- _WHAT YOU HAVE TO DO_
Format everything from the line containing "The width and" down to the end of the items as a two-column CSV headed item and answer, with one row per item and each field quoted, turning line breaks into spaces. Leave the pictures out.

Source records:
☆ ☆ ☆ ☆ ☆ ☆ ☆
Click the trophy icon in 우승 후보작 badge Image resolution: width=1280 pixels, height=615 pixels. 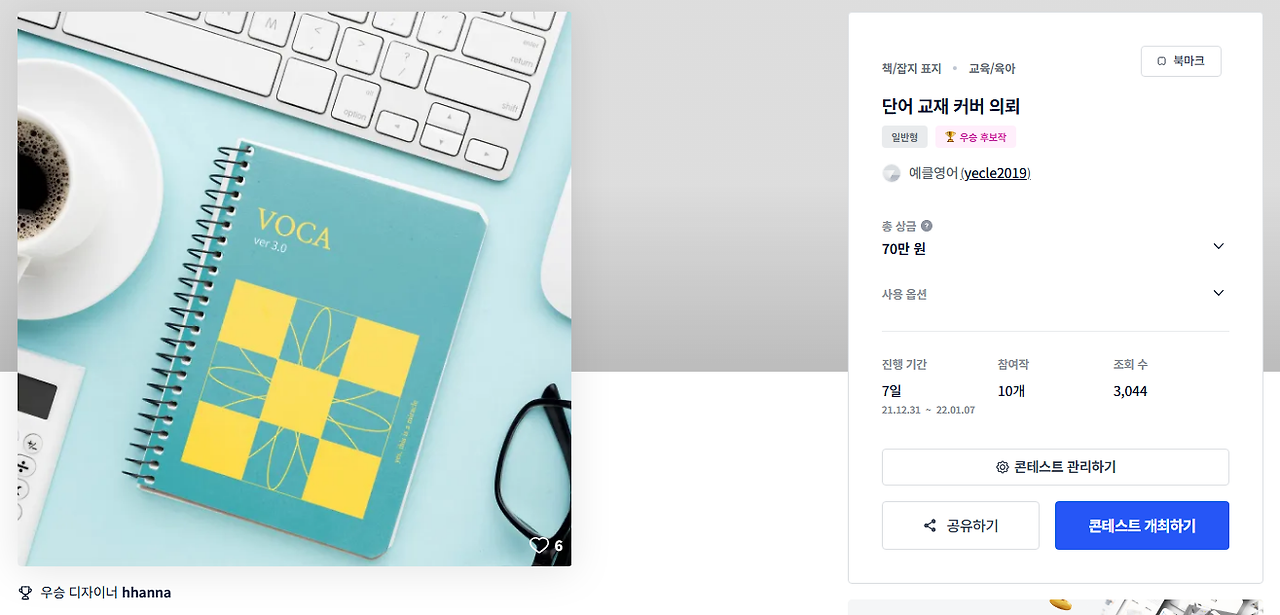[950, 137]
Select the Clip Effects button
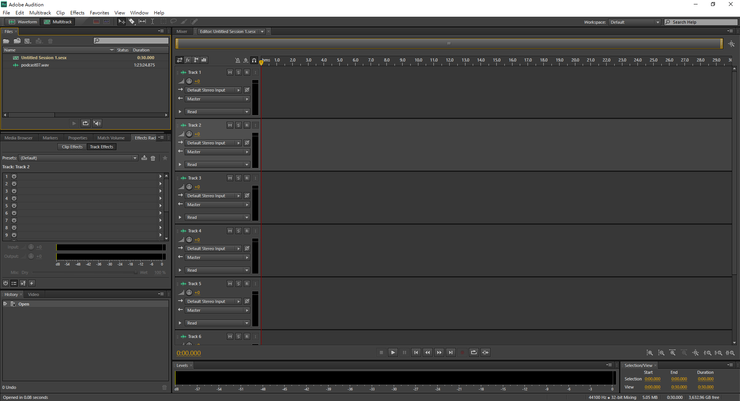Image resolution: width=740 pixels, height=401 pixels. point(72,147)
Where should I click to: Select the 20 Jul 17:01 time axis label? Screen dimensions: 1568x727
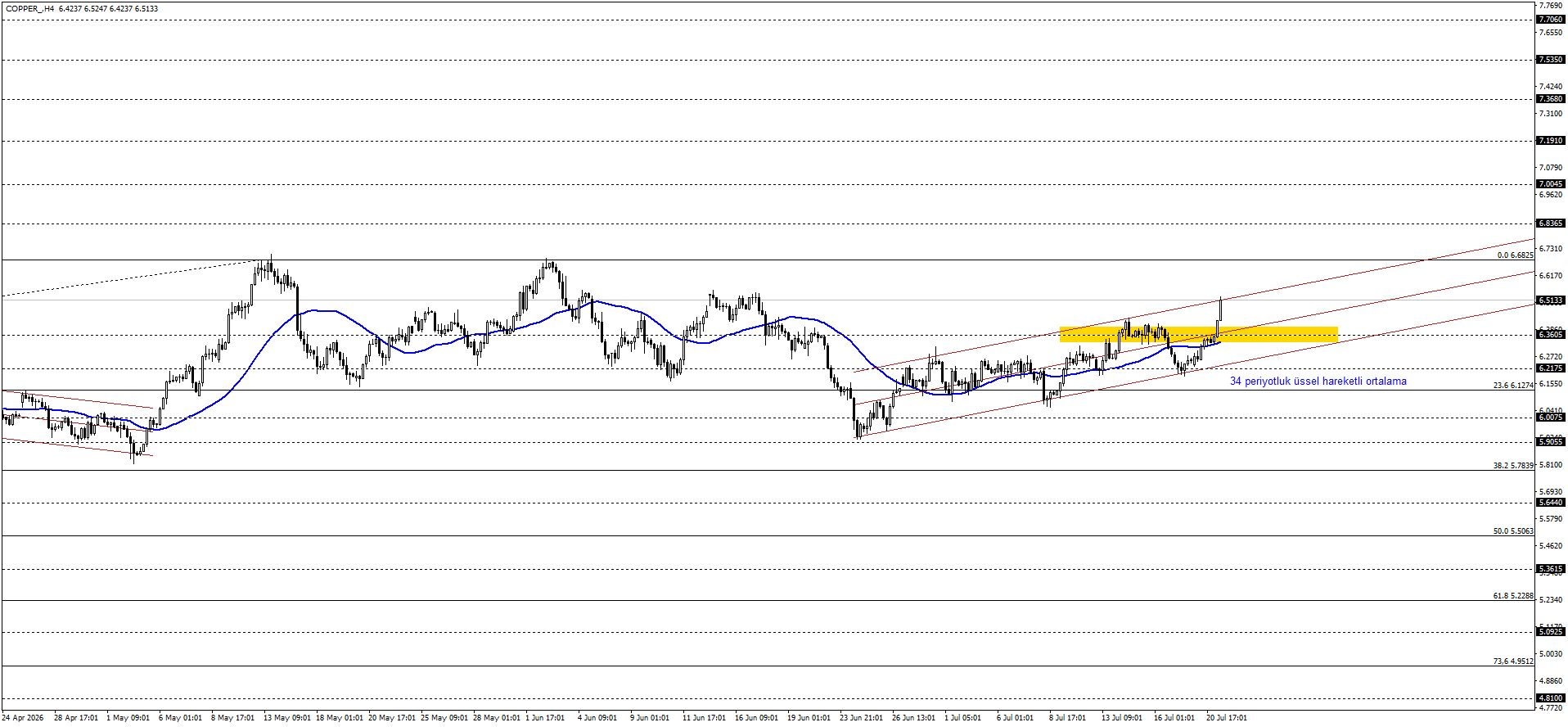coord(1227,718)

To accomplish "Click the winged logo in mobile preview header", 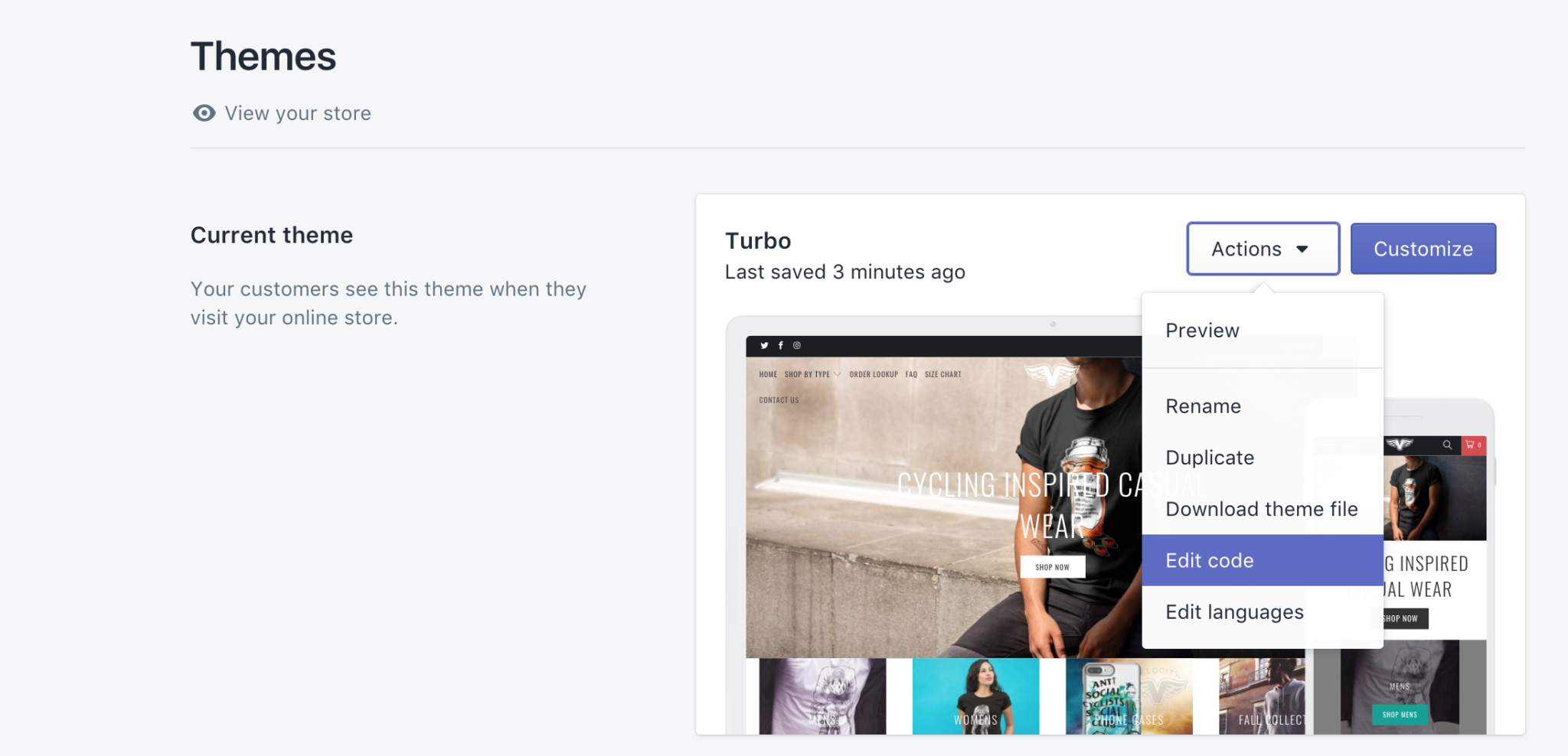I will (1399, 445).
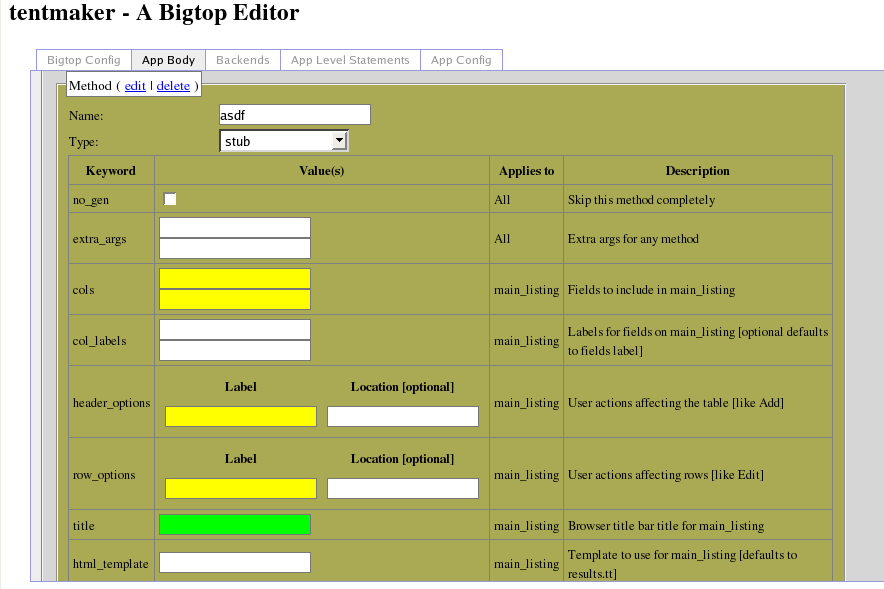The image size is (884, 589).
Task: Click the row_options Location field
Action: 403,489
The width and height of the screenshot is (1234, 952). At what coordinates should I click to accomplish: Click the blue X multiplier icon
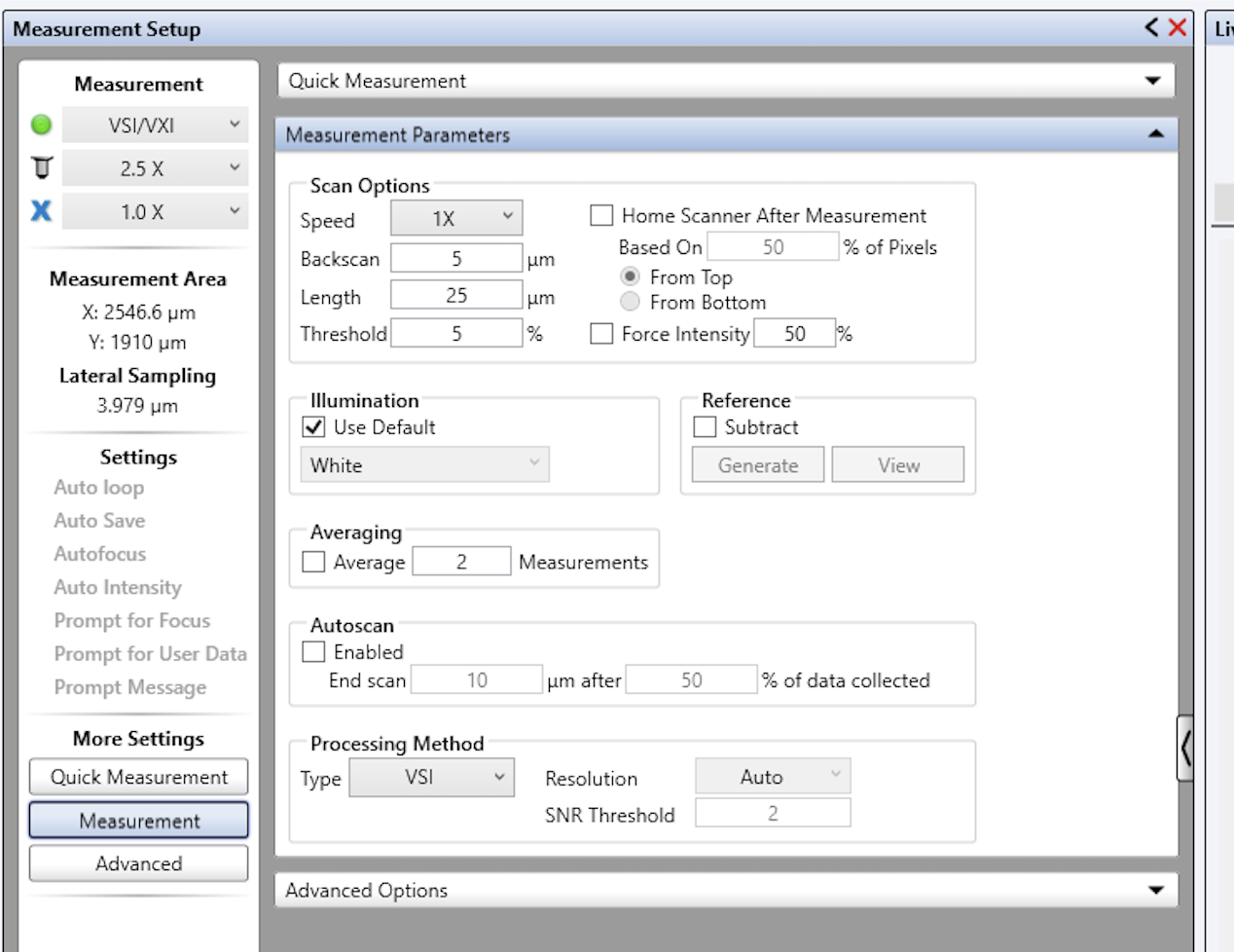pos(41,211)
☆ ☆ ☆ ☆ ☆ ☆ ☆
- _EXERCISE RESULT_
item,answer
"The width and height of the screenshot is (1234, 952). At what coordinates should I click to accomplish: Click the blue X multiplier icon","pos(41,211)"